According to one senior risk officer at a major tier one firm, IT specialists are still not always justly respected within banks. In part, this is because technology has moved beyond the java era, during which a lot of people could understand the processes and principles, into one of fiendish complexity. Now you need to be specialist to get to the bottom of how the technology works.
Unfortunately, the increasing sophistication of the role and the greater level of expertise required has not led to a commensurate rise in professional acknowledgement afforded to the specialists, he says. Bankers continue to treat them like utility suppliers.
“They are happy when it works and not happy when it doesn’t, and don’t want to know why. Technology has become like medicine in that you need to be a specialist to understand it. But doctors still get treated with respect and people don’t try to micromanage their prescriptions.
This lack of professional acknowledgement creates friction. Perhaps more worryingly, bankers still think they can understand the front office technology. “A lot of people in the business function do not appreciate the complexity. This is sometime dangerous because they make decisions they don’t understand,” the risk officer concludes.
So, if CEOs of major banks are right and they do now run technology firms with some financial services thrown in, it seems they are still struggling to make sense of this new business model.
All banks face big decisions about whether to build technology in-house or buy from a vendor.
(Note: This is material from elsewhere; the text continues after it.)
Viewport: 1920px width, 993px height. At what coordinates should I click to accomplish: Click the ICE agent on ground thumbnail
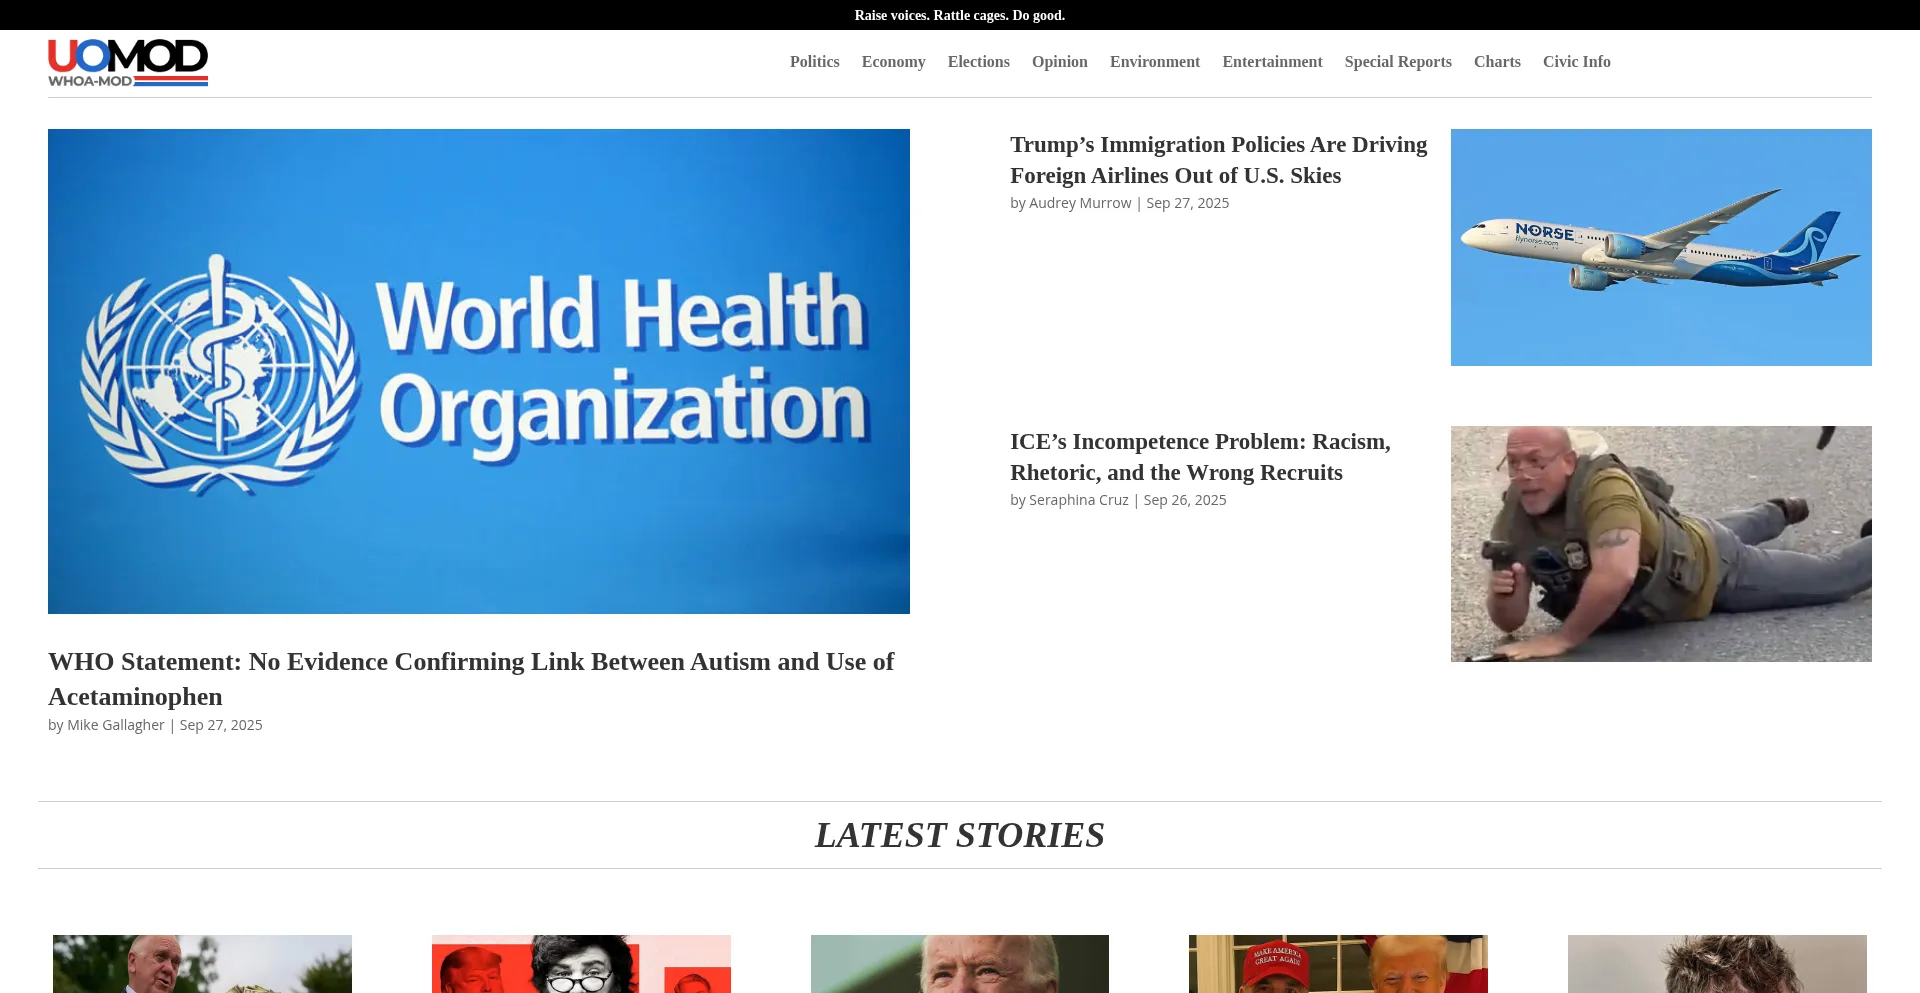(1661, 544)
Both routes have something to be said for them, but, according to consultants, it generally makes more sense to build in-house rather than buy off the shelf because every bank is different and one size does not fit all. Even those that do buy from a vendor generally then have to spend time customizing the product to suit the exigencies of their institution.
“We were dealing with eight banks that wanted dashboards,” says Dinnage. “Six built them in-house and two bought from vendors. In time, those who built seemed to be further along the line than those who bought. Buying from a vendor ramps you up quickly, but given the complexity of each bank, you can’t just buy it, plug in and play. Nothing we have seen does this.”
So, banks have bigger and better computers than were dreamed of ten years ago. Without them, the task of a 1st line of defence supervisor would be nigh-on impossible, and, at some stage in the future, they will allow banks to make significant cost savings. But at the moment there are a great many growing pains.
“The amount of data the market has access to far exceeds its ability to do anything useful with it. It’s the challenge of the era and one that is not resolvable any time soon,” concludes Dinnage.